— What needs to be done —
Although the records contain pictures, the copy should leave them out and match everything else exactly.

(Provided information Opens)

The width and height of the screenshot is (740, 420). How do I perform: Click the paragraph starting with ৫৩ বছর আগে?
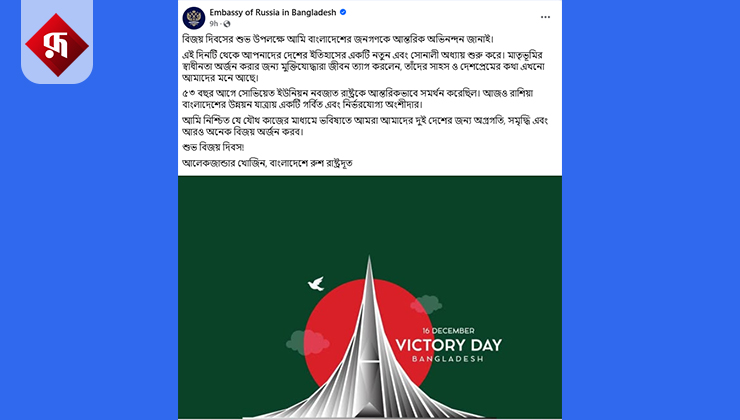click(x=358, y=99)
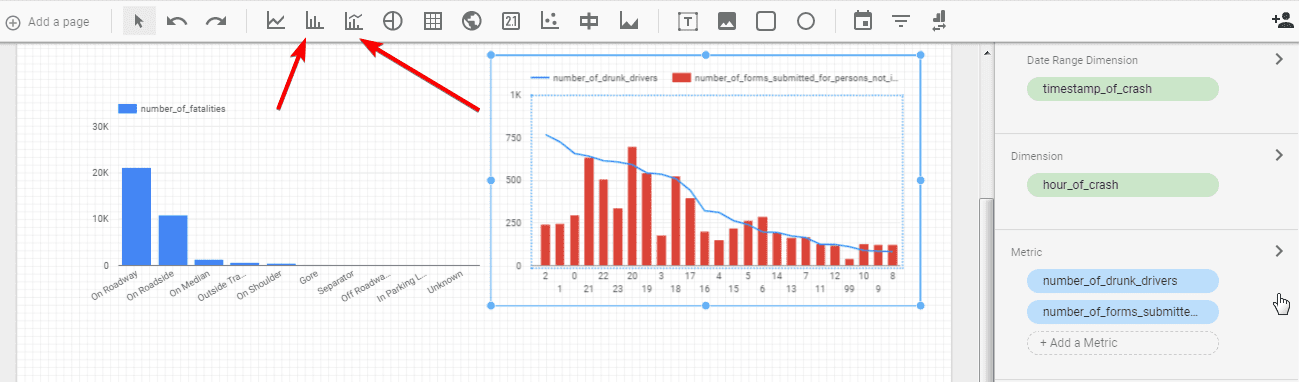
Task: Expand the Metric section chevron
Action: click(x=1278, y=252)
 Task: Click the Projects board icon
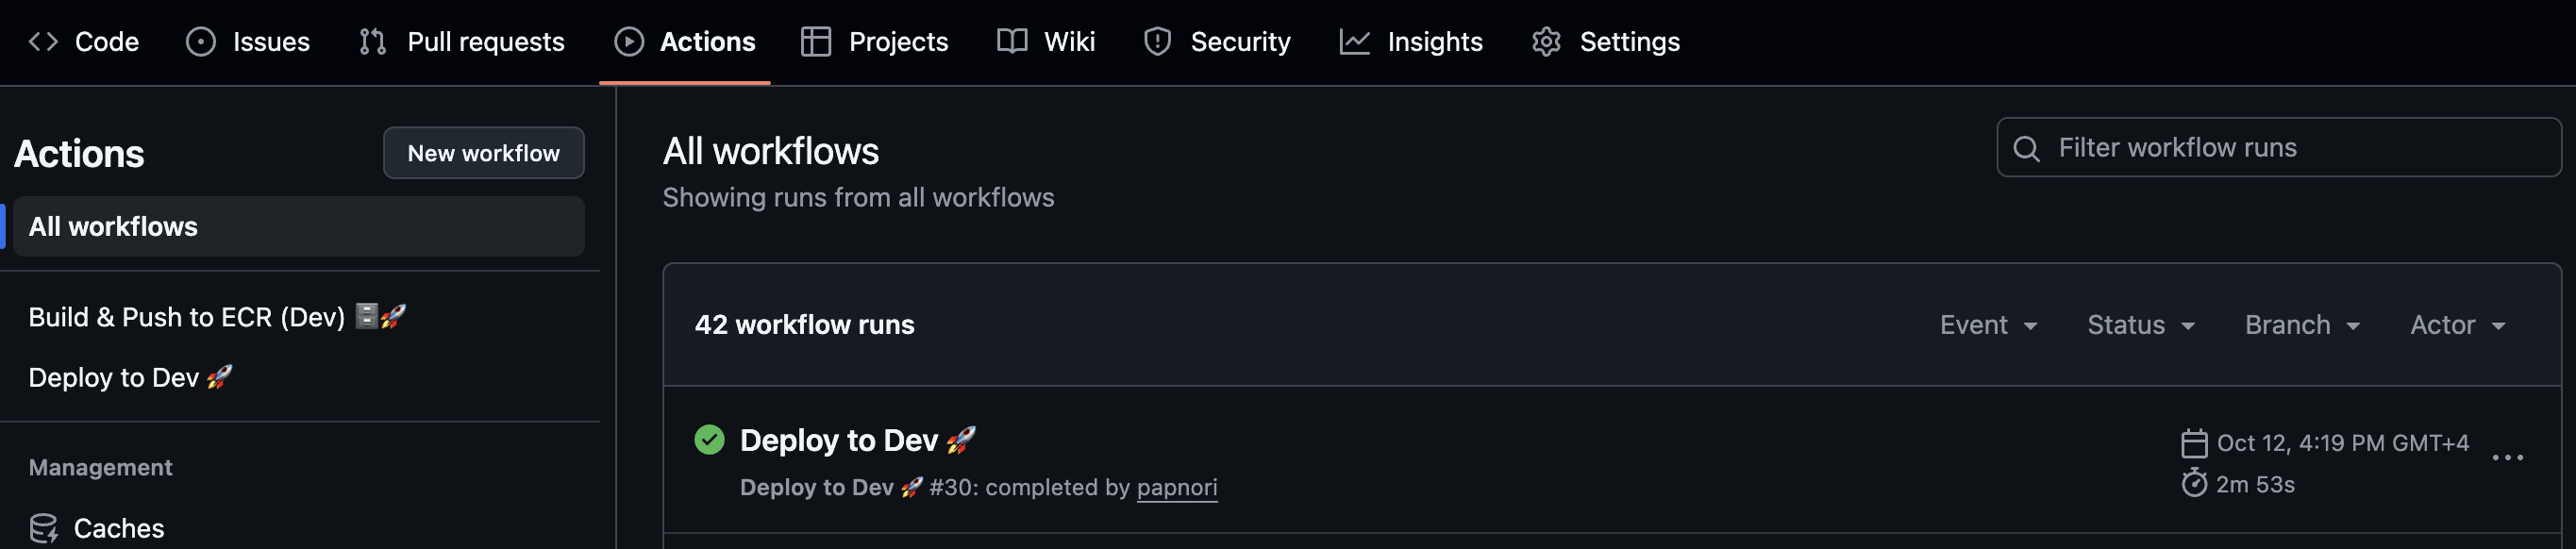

(Provided information Closes)

— Reply —
The width and height of the screenshot is (740, 420). How do I perform: Click the paragraph starting with ৫৩ বছর আগে?
click(x=358, y=99)
Task: Expand the Metric section chevron
Action: click(x=1278, y=252)
 Task: Click the Projects board icon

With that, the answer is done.